Another example comes against my hometown favorite. With Trot Nixon at the plate and a blooper hugging the left field line that falls as a hit 9 times out of 10. Nevertheless, Jeter comes careening from the shortstop position and flies into the stands with complete disregard for his body.

Lastly, a play that he regularly made throughout his stellar career. The backhander in the hole followed by the jumping throw across the body to make the out at first. In fact, growing up as a little leaguer, every kid would always try a play of similar character and naturally call it the “Jeter.”

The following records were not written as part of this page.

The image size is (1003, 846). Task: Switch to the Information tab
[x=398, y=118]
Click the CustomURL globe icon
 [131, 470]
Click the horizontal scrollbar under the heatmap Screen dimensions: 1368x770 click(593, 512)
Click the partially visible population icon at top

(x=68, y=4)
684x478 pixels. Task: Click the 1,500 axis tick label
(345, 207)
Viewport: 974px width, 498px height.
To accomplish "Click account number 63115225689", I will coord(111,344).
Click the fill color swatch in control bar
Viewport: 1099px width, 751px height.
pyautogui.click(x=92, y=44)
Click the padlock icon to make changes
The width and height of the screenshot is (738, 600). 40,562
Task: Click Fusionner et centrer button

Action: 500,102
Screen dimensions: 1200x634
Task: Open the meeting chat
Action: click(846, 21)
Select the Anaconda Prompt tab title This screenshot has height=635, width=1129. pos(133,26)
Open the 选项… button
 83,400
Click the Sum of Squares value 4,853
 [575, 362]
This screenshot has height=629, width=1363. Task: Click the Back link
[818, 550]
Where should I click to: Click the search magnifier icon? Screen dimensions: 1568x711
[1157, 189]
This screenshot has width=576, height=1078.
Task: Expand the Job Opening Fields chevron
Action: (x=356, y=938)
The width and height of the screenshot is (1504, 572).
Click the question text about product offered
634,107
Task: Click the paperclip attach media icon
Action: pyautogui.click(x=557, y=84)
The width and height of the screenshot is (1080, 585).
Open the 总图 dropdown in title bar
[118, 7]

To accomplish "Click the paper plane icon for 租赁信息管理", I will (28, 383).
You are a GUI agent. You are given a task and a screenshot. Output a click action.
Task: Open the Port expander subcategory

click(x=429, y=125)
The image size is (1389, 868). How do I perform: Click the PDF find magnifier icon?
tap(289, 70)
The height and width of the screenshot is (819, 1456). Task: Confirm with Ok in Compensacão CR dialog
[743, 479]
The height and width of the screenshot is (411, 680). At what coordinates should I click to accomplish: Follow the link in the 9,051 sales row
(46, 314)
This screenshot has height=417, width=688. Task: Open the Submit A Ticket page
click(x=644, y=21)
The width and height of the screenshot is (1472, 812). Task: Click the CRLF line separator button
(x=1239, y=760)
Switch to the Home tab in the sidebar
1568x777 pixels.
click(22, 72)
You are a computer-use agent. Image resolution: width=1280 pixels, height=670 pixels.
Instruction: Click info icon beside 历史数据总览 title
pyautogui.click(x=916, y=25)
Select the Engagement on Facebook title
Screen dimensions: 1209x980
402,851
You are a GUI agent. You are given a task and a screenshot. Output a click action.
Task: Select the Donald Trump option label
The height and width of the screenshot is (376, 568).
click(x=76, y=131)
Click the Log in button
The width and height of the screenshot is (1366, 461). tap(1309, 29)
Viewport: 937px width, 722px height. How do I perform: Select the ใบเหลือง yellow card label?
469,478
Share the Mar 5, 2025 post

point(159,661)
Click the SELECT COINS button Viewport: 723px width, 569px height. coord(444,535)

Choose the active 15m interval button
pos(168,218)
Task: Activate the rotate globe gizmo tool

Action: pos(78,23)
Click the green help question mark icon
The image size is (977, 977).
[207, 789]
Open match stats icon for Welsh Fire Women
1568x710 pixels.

Even with all of these credentials both in the field and at the plate, it is difficult to find more of a class act in baseball. The 2006 season perhaps sums up Jeter’s best year. With a .343 Batting Average, .417 OBP, 97 RBIs, and 118 runs, Jeter finished 2nd in MVP voting. Also, making the All Star team, Gold Glove and Silver Slugger awards, add to the hardware that he achieved during this season.

That being said, one of the most impressive parts about the Yankee captain is his work off the field through his foundation, Turn 2. Founded in 1996, the goal is to prevent teenage drug and alcohol use in the New York City, Western Michigan, and Tampa Bay areas. While he might be leaving baseball at the conclusion of next season, it is reassuring to see that his positive effects will not leave the communities he has influenced.